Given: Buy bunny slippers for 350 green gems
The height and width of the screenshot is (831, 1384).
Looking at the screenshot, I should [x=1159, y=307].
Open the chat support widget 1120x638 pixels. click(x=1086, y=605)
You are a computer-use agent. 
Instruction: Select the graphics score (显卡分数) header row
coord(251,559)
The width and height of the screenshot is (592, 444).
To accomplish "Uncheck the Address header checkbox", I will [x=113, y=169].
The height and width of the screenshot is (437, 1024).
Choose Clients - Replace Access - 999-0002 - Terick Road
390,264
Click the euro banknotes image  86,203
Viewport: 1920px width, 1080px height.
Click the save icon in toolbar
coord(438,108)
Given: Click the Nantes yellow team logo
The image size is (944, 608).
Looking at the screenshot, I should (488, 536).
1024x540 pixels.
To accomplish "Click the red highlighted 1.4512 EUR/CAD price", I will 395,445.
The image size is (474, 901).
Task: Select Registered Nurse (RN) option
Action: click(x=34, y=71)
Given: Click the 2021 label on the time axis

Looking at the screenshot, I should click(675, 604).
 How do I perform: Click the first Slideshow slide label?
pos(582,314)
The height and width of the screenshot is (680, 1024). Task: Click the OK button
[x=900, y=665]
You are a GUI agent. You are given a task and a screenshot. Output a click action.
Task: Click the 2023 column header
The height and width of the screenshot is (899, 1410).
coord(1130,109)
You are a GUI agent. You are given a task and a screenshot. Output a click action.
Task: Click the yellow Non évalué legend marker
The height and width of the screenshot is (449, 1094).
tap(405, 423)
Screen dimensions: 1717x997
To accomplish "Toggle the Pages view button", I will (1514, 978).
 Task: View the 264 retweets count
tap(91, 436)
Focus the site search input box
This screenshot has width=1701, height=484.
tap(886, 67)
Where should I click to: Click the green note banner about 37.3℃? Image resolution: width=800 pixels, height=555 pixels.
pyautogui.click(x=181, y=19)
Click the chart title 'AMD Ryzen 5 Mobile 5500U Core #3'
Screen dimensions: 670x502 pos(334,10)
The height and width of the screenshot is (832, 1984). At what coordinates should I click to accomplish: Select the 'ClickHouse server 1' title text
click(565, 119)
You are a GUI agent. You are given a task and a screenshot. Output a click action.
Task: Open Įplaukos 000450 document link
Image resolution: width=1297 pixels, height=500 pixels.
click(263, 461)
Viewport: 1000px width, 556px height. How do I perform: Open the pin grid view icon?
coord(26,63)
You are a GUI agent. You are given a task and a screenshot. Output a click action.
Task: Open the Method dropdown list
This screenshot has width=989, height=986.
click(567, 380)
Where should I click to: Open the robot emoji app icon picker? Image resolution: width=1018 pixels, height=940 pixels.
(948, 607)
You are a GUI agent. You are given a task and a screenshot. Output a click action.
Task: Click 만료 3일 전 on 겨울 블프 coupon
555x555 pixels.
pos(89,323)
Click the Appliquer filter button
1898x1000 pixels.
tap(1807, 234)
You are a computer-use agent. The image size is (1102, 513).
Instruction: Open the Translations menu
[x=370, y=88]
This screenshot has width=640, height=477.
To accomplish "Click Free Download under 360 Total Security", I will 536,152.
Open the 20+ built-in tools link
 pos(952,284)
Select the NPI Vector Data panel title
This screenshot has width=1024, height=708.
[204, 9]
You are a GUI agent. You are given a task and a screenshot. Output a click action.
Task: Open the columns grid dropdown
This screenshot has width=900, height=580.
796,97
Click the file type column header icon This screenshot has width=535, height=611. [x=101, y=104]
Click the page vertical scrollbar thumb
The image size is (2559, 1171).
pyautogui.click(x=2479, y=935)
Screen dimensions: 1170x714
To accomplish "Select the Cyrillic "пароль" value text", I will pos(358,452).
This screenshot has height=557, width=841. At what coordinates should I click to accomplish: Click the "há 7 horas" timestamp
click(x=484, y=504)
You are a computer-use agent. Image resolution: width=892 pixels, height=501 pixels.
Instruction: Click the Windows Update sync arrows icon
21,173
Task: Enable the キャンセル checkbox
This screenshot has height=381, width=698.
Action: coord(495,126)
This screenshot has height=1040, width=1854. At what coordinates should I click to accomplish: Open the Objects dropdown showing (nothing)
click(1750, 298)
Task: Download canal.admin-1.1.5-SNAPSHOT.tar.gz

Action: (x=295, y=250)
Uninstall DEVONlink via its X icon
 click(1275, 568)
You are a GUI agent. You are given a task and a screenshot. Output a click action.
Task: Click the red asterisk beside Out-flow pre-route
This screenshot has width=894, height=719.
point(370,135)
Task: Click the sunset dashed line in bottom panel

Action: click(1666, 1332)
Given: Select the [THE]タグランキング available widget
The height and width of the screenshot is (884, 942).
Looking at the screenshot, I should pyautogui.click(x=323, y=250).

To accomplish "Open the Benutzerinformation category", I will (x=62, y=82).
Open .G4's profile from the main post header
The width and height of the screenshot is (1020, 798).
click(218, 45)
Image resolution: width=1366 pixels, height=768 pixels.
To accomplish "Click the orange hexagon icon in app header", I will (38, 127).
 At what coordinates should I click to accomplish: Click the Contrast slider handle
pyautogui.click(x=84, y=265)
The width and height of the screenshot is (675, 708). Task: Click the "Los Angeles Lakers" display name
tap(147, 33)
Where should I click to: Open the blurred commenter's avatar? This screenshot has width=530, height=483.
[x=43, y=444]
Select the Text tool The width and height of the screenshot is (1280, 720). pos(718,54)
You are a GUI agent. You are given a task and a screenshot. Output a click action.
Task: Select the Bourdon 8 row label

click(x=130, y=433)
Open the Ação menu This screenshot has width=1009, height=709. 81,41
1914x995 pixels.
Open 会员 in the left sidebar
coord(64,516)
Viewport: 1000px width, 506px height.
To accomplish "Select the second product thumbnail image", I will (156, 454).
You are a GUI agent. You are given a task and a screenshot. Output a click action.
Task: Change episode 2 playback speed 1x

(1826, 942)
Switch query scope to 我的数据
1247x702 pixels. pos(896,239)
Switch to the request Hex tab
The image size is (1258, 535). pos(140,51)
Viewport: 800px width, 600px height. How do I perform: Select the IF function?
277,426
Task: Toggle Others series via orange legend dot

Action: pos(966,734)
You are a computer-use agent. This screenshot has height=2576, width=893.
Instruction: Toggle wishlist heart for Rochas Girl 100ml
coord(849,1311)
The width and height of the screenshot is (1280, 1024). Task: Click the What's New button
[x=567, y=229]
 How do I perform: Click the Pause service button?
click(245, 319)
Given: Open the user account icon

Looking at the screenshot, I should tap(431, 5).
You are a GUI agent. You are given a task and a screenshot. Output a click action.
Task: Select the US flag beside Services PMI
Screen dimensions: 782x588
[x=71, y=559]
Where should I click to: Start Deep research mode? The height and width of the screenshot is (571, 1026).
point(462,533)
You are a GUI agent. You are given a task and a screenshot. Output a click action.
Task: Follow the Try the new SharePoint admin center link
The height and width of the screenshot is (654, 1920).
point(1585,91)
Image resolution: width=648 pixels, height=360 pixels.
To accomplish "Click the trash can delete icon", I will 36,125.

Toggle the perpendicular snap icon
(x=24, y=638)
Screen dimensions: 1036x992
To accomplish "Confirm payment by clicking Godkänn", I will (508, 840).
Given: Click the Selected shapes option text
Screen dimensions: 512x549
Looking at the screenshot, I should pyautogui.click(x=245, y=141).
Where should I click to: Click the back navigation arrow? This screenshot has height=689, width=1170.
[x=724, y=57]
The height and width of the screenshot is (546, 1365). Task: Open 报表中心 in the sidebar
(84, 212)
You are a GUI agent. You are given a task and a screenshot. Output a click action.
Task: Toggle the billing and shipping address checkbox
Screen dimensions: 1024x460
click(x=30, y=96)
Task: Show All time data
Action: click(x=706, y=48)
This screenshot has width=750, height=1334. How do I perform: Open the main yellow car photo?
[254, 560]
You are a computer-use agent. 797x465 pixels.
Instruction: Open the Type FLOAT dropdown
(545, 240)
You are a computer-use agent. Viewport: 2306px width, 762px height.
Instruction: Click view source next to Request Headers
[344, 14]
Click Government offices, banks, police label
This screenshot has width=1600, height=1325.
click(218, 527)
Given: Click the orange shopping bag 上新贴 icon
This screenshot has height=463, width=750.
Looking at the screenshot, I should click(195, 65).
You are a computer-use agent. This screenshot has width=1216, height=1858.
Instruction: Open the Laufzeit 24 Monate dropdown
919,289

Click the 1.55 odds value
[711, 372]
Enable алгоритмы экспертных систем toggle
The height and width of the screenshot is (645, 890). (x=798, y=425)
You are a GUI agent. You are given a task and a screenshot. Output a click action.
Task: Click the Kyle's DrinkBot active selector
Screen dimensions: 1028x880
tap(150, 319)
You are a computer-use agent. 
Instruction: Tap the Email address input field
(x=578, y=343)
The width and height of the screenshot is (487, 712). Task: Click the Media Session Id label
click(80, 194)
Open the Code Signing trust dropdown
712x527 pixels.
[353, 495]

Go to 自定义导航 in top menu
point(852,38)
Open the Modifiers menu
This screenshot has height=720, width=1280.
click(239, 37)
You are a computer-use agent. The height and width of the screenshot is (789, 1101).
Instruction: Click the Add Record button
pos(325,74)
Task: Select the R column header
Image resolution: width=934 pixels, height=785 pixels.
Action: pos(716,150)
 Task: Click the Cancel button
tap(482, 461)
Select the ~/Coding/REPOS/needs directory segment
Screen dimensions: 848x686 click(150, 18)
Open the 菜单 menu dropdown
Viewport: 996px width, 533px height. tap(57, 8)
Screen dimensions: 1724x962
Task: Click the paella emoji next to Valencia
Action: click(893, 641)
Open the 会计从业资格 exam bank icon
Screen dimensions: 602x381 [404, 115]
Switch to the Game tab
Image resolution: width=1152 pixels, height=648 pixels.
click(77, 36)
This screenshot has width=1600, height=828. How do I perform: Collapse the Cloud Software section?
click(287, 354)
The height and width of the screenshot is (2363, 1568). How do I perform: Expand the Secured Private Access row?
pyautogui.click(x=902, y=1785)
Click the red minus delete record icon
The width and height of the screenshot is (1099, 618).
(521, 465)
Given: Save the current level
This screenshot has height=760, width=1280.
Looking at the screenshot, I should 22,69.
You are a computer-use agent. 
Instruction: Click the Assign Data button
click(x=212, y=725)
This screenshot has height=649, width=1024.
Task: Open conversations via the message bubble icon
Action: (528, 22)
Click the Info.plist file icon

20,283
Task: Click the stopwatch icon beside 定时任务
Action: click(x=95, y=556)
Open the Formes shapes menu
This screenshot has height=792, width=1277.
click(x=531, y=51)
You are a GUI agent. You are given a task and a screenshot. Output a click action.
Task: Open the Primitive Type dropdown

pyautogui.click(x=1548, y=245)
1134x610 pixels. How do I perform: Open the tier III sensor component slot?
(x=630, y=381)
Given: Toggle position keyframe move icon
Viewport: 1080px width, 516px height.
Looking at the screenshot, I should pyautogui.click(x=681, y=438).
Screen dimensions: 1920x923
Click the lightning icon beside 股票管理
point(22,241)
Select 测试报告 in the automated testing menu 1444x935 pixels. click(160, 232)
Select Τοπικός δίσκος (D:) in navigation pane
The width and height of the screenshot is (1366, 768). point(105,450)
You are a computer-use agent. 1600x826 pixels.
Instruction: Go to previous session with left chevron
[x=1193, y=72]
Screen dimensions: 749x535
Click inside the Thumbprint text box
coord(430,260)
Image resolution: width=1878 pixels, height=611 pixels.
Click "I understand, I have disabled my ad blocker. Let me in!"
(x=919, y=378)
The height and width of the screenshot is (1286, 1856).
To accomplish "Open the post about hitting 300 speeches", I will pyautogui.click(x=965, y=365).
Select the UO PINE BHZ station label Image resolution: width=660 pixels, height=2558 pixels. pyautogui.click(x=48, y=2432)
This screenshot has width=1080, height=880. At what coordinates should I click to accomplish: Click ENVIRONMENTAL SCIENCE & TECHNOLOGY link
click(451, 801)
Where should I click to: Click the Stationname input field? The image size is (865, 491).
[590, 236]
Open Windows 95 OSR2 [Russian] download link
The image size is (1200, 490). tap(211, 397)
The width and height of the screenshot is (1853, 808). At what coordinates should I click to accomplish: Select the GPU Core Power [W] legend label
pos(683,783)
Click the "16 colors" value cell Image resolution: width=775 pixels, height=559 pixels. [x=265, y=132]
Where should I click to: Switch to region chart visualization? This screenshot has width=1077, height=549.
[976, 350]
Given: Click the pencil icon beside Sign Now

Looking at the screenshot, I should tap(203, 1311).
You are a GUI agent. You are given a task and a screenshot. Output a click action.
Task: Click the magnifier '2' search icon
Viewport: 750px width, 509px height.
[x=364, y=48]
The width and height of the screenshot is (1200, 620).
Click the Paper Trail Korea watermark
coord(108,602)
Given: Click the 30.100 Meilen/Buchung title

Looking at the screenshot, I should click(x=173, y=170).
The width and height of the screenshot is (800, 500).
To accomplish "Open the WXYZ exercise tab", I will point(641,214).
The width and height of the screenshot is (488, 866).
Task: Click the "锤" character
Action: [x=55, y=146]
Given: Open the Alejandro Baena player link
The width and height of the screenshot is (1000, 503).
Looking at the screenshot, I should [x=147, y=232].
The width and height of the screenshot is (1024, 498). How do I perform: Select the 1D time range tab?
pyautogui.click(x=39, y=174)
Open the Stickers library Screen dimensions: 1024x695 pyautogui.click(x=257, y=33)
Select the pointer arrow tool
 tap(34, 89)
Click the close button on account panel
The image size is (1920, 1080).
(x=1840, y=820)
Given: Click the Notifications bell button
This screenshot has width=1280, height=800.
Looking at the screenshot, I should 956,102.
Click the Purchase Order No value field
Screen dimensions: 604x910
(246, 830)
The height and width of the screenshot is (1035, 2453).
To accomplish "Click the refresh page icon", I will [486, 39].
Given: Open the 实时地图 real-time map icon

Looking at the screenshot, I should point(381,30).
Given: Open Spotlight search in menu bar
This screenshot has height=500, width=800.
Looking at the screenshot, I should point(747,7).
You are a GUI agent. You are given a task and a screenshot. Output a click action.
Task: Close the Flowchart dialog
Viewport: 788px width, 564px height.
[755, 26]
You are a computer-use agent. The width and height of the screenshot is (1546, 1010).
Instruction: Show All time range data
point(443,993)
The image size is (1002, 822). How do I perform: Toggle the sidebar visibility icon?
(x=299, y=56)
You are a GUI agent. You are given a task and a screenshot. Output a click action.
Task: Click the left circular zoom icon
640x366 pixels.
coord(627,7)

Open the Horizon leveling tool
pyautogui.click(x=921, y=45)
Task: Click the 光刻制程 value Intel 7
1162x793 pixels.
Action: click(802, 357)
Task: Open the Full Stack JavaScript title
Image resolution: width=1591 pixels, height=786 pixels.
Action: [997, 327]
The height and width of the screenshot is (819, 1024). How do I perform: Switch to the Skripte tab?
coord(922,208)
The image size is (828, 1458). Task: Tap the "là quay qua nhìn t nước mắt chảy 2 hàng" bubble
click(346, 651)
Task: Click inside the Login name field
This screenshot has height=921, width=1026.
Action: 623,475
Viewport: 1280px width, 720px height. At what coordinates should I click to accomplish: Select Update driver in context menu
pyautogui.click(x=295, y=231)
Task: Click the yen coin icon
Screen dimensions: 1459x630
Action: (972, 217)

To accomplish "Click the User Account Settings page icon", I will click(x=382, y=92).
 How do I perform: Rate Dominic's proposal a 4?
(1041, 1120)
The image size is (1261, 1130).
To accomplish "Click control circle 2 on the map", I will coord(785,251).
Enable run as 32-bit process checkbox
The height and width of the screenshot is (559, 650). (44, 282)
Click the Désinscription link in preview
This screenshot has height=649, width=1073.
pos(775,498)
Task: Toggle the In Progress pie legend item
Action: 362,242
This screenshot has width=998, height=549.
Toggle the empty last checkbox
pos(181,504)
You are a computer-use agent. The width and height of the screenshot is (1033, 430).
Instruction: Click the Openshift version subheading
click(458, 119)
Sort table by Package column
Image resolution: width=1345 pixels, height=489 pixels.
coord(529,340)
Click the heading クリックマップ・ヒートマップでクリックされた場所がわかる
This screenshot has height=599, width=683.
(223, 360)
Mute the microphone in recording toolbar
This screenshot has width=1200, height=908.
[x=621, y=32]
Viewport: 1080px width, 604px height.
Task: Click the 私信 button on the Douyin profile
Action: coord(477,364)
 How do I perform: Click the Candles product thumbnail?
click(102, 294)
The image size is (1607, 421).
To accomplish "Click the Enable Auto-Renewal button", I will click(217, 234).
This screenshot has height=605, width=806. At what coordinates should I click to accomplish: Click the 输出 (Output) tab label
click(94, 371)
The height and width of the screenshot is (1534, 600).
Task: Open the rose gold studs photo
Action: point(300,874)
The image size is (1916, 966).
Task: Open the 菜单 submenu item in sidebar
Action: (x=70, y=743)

==================================================

> **YOUR TASK**
List each line of the records that holds the string "post".

> **WRITTEN REPLY**
Open .G4's profile from the main post header
To accomplish "Open the post about hitting 300 speeches", I will pyautogui.click(x=965, y=365).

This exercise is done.